Marva was surprised that he had spoken to her in English. For the past five years, they had mainly communicated in French. She was in a hurry, gulping down a glass of orange juice before she walked out the door, wondering exactly what she would say to her young lover. The tenderness of Loïc's words, the words he spoke in Marva's mother tongue, caught her off guard. He smiled sadly at her, the crow's-feet at the corners of his sea blue eyes crinkling. Loïc was still a handsome man, even if there were only a few threads of blond left in his silvery head of hair.
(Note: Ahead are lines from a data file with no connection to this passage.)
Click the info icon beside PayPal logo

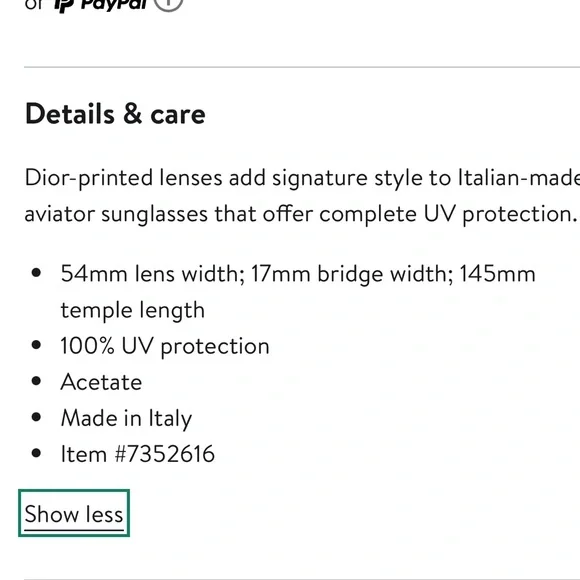click(168, 4)
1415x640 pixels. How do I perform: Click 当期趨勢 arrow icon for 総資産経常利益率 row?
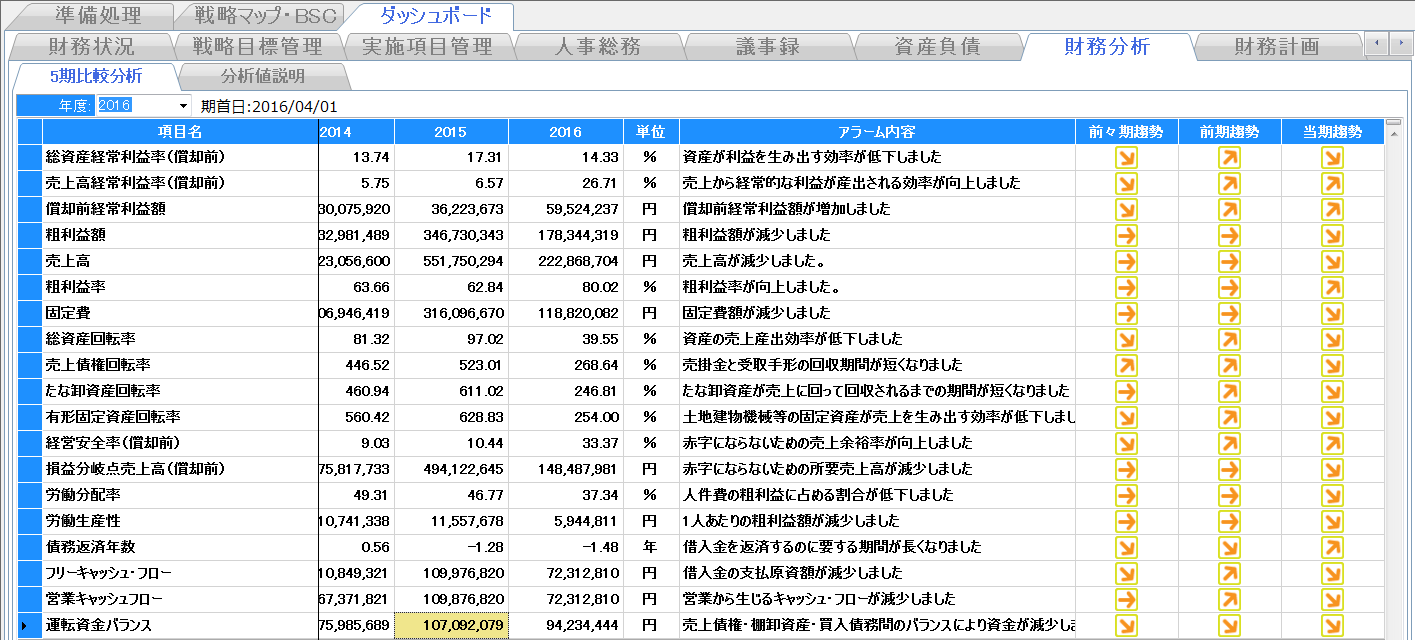[x=1332, y=158]
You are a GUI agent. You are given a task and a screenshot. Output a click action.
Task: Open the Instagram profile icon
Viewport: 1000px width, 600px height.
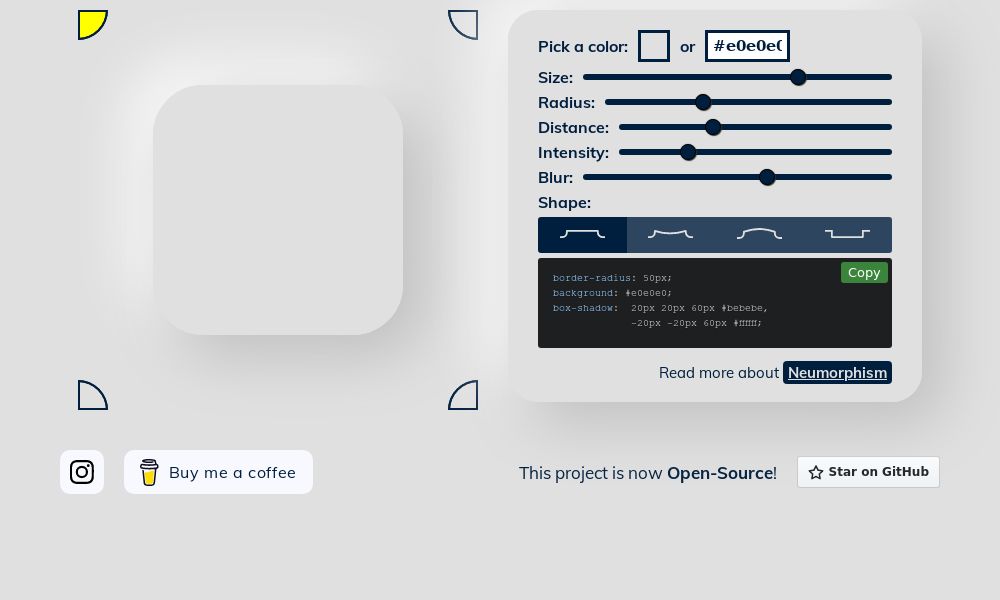[x=82, y=471]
"I love you, too, baby," Marva said, giving her husband a quick, almost absentminded peck on the lips. Then she strode out of the kitchen, her high heels clicking on the hard tile floor.
"Over, over, over," Marva said out loud, sniffing back tears and banging an open palm against the steering wheel, more determined than ever to end her affair with Hassan, even to fire him if that was what it took to kill her obsession, to spare her husband any more agony. With the rentrée, she had returned to her senses. She was climbing the long, steeply inclined rue Pigalle now, leaving the Paris of sparkling magnificence and entering the Paris of tawdry charm. While Marva Dobbs made her home in the elegant, très bourgeois Seventh Arrondissement of the city, just south of the Seine, Marva's Soul Food Kitchen had always been located up north, in the funky hills of Montmartre, the heart of the roiling, multicultural, eternally bohemian Eighteenth Arrondissement.
Marva pulled into her specially reserved parking spot, right in front of the restaurant, on the rue Véron. It was exactly 11:30 A.M. She stepped out of the car, took a deep breath, composed her face into a mask of serenity, then walked through the front door. All morning, Marva had hoped to shock her staff. As she entered the restaurant, she could see that she had succeeded. The hell of it was that Marva was as shocked to see all of them, clustered in front of the bar, in a semicircle around a strange visitor, as they were to see her.
"Oh my sweet Jesus," Jeremy Hairston said. He was an unabashedly gay brother from Arkansas, a head-held-high drama queen who was also the most reliable manager Marva had ever hired. As she had for the past eleven years, Marva had trusted Jeremy to run the restaurant while she was away. She had known he would be upset by her showing up early like this, but from the desperate tone in his voice, she knew that something else was going on.